*REQUIREMENT*: Take the entries below and print only the lines from the one with "Click the pencil icon to rename Class 1" through the one with "Open Processamento em", exactly as they stand, both ends included.

*GIVEN DATA*:
%%
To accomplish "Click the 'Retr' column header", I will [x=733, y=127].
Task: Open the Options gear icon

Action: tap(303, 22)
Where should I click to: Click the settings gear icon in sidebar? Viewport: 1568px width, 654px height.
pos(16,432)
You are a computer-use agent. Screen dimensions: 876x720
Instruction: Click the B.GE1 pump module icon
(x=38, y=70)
%%
%%
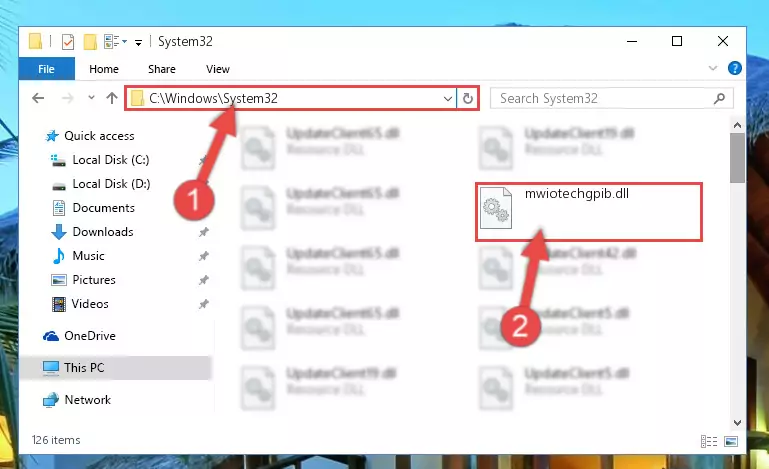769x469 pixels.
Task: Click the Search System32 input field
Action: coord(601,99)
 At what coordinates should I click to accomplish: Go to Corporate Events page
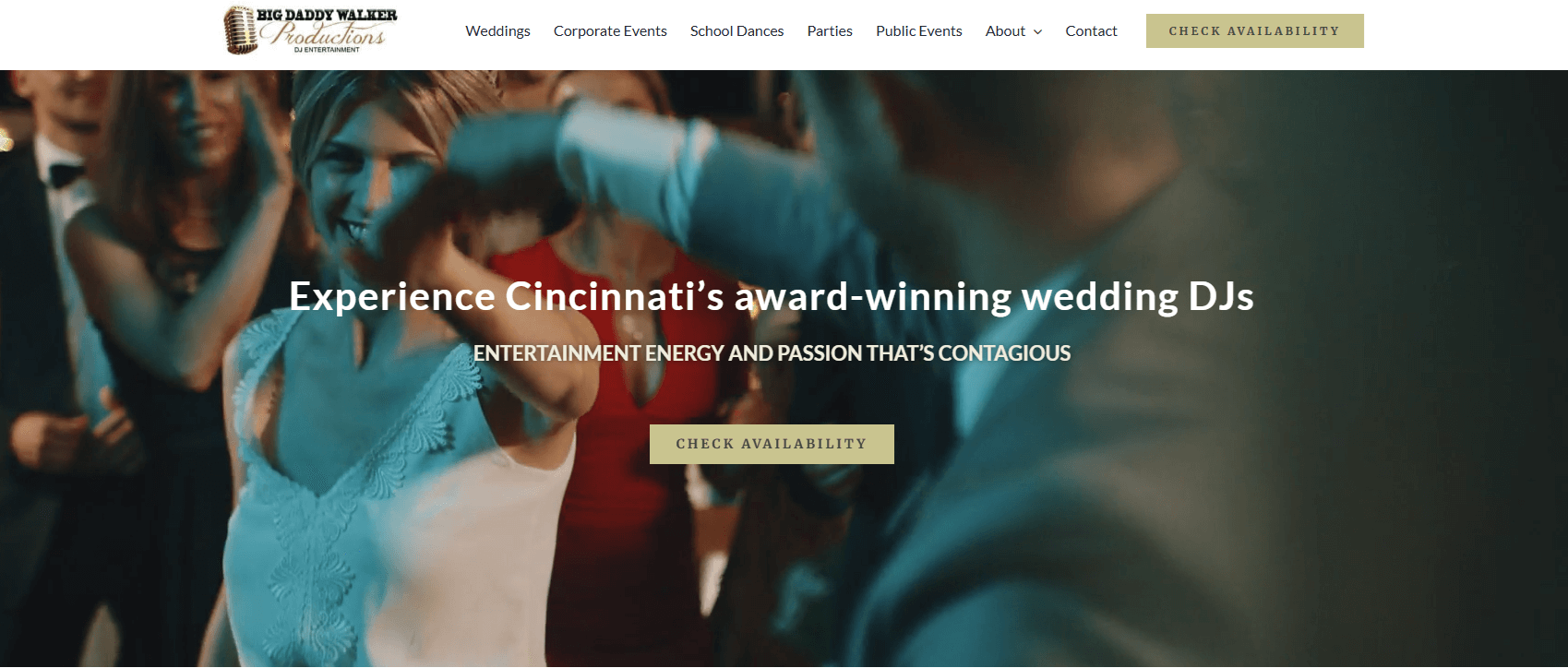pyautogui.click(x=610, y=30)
%%
%%
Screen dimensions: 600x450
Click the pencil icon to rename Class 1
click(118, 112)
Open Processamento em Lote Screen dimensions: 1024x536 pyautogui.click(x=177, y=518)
%%
*EXERCISE OUTPUT*:
Click the pencil icon to rename Class 1
click(118, 112)
Open Processamento em Lote Screen dimensions: 1024x536 pyautogui.click(x=177, y=518)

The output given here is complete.